Every day, unthinkable things happen to children. County human service departments respond to 40,000 reports of possible child abuse or neglect throughout Colorado each year. Roughly 100 times a day, child protection workers serve as first responders to these reports, typically by entering families’ homes they are not familiar with.
Their assessments are intimate. To ensure a child’s safety and well-being, a child protection worker may look to see if there’s enough food in the pantry, check to make sure the child is sleeping in a safe space, and observe the child themselves for any indication of physical abuse. Workers often encounter families who are trying to make positive changes in their lives, but they also encounter those who pose a safety risk. Despite these dangers, child protection workers continue to enter these homes every day.
Colorado has designated child protection workers as “critical” employees to preserving the welfare of our citizens during the threat of COVID-19. Workers are required to respond – in person – to new reports of abuse or neglect needing assessment. Additionally, they are also required – under federal law and state regulations – to visit all children in foster care placement every 30 days. In rare circumstances, involving serious medical situations, workers are permitted to use video technology to connect with foster children. To be clear, this is a narrow exception and there are few cases that currently qualify. In short, child protection workers continue to complete in-person visits with children in foster care and provide services vital for protecting children – especially young, nonverbal children.
Presently, throughout Colorado, many county human services departments work without the equipment necessary to protect themselves. These departments are working tirelessly to locate equipment for their staff with little result, and there is always a need for more. Child protection workers are being creative in their efforts to try to protect themselves during home visits.
Some are wearing face masks fashioned out of vacuum cleaner bags. Others are working with local distilleries that have shifted from the production of liquor to that of hand sanitizer to ensure they are able to practice proper hand hygiene. These efforts have been needed because the state is lacking supplies, and the limited supplies coming into the state are being prioritized to other workers.

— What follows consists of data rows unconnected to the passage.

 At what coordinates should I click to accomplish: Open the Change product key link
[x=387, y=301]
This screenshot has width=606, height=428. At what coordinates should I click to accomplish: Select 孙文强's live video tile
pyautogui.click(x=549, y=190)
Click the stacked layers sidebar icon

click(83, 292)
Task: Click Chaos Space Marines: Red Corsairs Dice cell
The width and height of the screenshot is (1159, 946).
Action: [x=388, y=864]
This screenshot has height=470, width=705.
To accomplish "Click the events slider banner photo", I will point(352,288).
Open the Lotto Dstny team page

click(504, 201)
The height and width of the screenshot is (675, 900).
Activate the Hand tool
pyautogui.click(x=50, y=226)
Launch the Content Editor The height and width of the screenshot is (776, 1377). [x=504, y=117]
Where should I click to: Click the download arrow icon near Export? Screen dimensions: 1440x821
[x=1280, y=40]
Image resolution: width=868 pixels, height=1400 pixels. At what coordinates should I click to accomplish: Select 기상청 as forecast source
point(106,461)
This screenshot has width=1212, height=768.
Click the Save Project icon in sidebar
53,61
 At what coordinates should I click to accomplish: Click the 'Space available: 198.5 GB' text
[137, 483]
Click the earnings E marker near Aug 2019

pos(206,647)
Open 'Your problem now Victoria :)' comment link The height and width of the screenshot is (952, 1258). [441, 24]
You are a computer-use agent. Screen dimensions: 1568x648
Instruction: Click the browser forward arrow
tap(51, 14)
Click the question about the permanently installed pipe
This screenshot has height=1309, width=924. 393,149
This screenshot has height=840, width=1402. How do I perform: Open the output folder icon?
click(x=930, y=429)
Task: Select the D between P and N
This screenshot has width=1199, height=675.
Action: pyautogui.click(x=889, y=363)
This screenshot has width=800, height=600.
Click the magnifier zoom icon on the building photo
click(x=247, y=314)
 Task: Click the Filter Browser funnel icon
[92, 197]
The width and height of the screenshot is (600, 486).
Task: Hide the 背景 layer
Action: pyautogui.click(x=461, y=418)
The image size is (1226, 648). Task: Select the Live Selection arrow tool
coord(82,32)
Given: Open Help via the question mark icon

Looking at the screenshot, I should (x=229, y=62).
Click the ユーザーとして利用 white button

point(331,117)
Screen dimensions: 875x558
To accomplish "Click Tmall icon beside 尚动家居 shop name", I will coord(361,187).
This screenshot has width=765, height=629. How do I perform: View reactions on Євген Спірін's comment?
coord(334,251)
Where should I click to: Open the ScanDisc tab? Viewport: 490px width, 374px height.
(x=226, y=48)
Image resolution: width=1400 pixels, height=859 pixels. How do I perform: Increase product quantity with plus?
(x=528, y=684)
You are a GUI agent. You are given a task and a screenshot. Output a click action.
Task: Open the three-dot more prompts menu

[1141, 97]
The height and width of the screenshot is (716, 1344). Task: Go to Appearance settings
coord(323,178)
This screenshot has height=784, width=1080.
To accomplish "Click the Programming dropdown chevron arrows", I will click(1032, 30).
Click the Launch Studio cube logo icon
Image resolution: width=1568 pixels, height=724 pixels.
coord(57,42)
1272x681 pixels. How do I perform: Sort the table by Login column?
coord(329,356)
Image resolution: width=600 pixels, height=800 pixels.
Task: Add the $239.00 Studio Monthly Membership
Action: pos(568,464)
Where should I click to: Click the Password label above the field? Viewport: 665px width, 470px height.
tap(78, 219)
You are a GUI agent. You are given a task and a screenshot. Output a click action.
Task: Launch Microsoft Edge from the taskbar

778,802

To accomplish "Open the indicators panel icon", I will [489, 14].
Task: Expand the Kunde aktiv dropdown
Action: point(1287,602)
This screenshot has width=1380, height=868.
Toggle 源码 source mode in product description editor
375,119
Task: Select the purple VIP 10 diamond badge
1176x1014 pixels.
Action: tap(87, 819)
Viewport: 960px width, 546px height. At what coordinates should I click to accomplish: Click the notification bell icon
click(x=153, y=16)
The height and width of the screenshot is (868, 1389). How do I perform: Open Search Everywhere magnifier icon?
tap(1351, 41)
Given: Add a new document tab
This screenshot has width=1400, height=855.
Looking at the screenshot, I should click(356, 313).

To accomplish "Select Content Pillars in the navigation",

This outbreak has revealed that our first responders wear many capes. We are indebted to medical professionals and law enforcement who are working tirelessly to serve our state. But we’ve also learned that first responders work in grocery stores, drive delivery trucks and respond to reports of child abuse and neglect. Supplies might be scarce, but we must not forget child protection workers when prioritizing the distribution of supplies. The interactions that child protection workers have with families and children not only have ramifications on the safety, well-being, and permanency of children, but they also have the potential to affect many throughout Colorado if they contract and pass along COVID-19.
By designating our child protection workers as “critical” employees, the state has recognized their vital role in maintaining the safety and welfare of Colorado’s children. In order for child protection workers to safely fulfill this duty, we must ensure that they are prioritized as first responders and provide them with the equipment they need to protect themselves, so they can protect our children.